Gadis berambut sebahu itu mendengus. Tentu saja dia tidak akan kuat mengayuh sepeda setelah kakinya tertancap pecahan kaca saat latihan turun tebing tadi. Tapi dia tidak ingin Dewa cemas, itu saja.

Dewa menghembuskan nafas lega melihat Dilla beradu mulut dengan Fara, sahabatnya. Ia duduk untuk menetralkan jantungnya yang sedari tadi berolahraga karena panik.

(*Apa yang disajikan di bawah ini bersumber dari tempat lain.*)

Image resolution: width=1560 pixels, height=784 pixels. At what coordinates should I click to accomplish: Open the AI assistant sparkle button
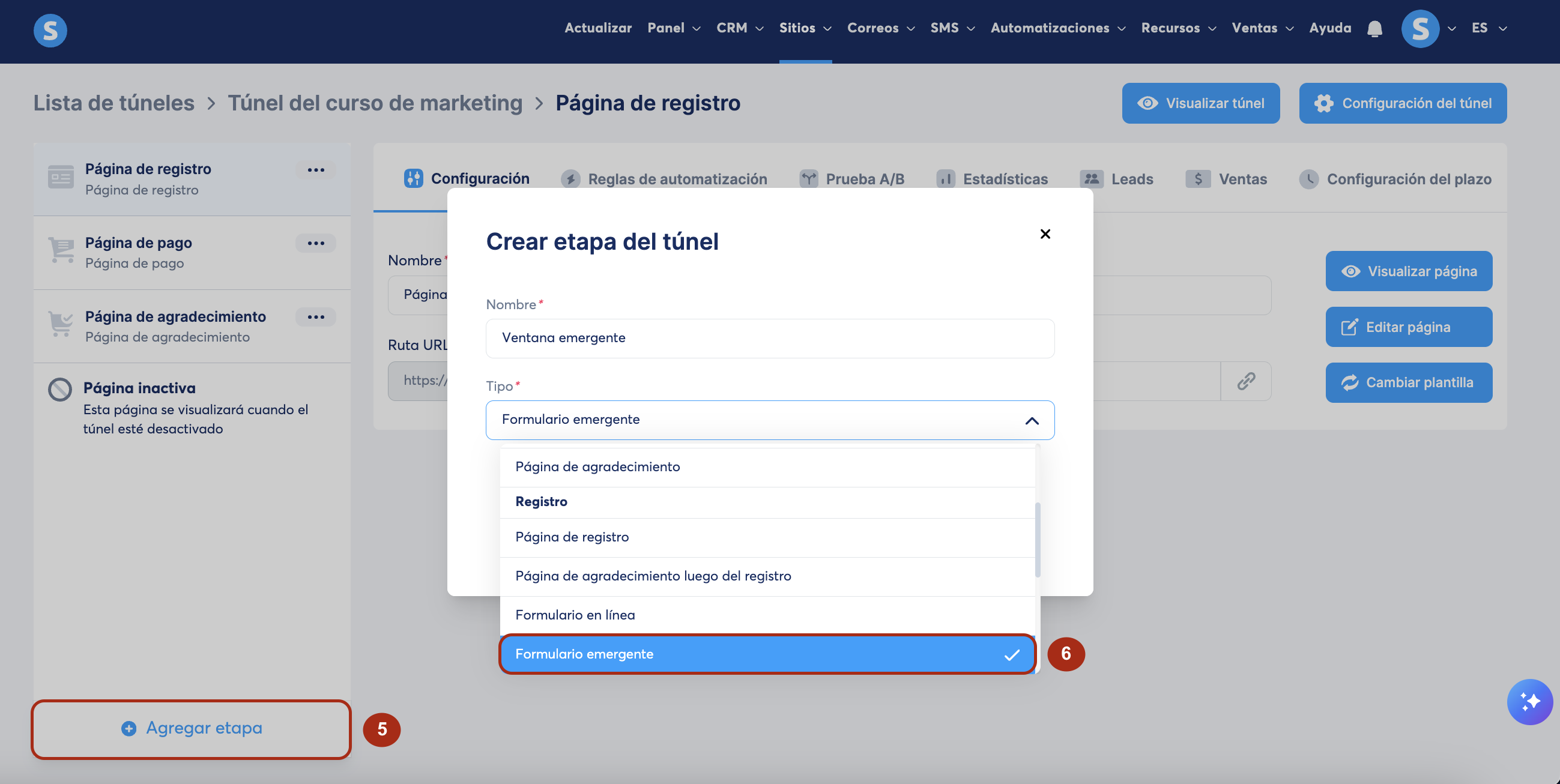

Ketika mendapat pesan bahwa Dilla kecelakaan, nyawa Dewa seakan tercabut. Seluruh pikiran mengerikan berputar di kepalanya. Tidak ada yang lebih penting baginya selain keluarganya. Jika nyawa seseorang itu satu, nyawa Dewa seakan terbagi menjadi tiga. Untuk ibunya, Dilla dan Dafa.